La situación cambió hacia 552 d. C., cuando, según la Historia de las guerras de Procopio (libro VIII, capítulo xvii), dos monjes —casi con certeza cristianos nestorianos familiarizados con Asia Central— se presentaron ante el emperador Justiniano y propusieron contrabandear huevos de gusano de seda desde «Serinda» (la cuenca del Tarim o algún punto aún más al este) hasta Constantinopla, en bastones de caminar ahuecados, para romper el monopolio persa 14. El contrabando, si puede creerse a Procopio, tuvo éxito. Hacia finales del siglo VI los talleres bizantinos tejían su propia seda. Pero los telares bizantinos habían estado entrenándose con importaciones de patrón iranio durante dos siglos. Los patrones llegaron con la técnica.

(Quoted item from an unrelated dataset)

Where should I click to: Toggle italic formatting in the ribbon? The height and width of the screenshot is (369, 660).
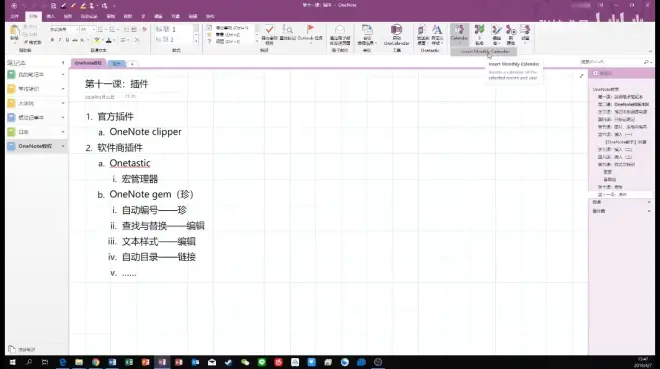click(60, 40)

Mecanismo tres: guerra y botín

Entre 502 y 628 los dos imperios libraron una serie de grandes guerras cuyo resultado fue, repetidamente, la transferencia de grandes cuerpos de material de lujo de un lado a otro. Los sasánidas saquearon Antioquía en 540 d. C. bajo Cosroes I y deportaron a decenas de miles de sus habitantes, incluidos sus tejedores de seda, a una nueva ciudad llamada Weh-Antiok-Khosrow — «Mejor-Antioquía-de-Cosroes»— construida específicamente para ellos cerca de Ctesifonte 15. Los tejedores antioquenos deportados continuaron trabajando en Irán durante dos generaciones más; lo que produjeron se ha perdido, pero la transferencia tecnológica fue deliberada y organizada por el Estado, y la polinización cruzada de las prácticas romana e iraní de la seda en el taller deportado forma parte de la precondición para la posterior transmisión de motivos.

La gran guerra de Cosroes II y Heraclio, de 602-628, fue la marca alta de la expansión sasánida hacia el oeste y el momento en el que el mayor cuerpo individual de material de lujo sasánida pasó a manos bizantinas. Los ejércitos de Cosroes II tomaron Damasco en 613, Jerusalén en 614 (donde se llevaron la reliquia de la Vera Cruz) y Egipto hacia 619; en 626 su general Shahrbaraz estaba acampado en la orilla asiática del Bósforo mientras el kagán ávaro sitiaba Constantinopla desde la europea 16. El asedio fracasó. La contracampaña de Heraclio, de 627-628, montada desde el Cáucaso y culminada en la batalla de Nínive, quebró el ejército de campaña sasánida; Cosroes II fue depuesto y asesinado por su propio hijo Cavades II en febrero de 628; Heraclio, marchando hacia el sur a través de Mesopotamia, saqueó el palacio de Dastgerd, llevó a Constantinopla la plata y las sedas personales de Cosroes II en la estela del rey en retirada, y finalmente entró en la propia Ctesifonte a principios de 628 mientras el régimen sasánida implosionaba bajo el peso de su propia guerra civil 16. La Vera Cruz fue devuelta a Jerusalén en marzo de 630. Los Platos de David fueron estampados en Constantinopla durante esos mismos meses. La guerra, en aquel período, era un mecanismo de transmisión. Los objetos de prestigio del imperio vencido acababan en el tesoro del vencedor, y del tesoro del vencedor pasaban a los talleres del vencedor.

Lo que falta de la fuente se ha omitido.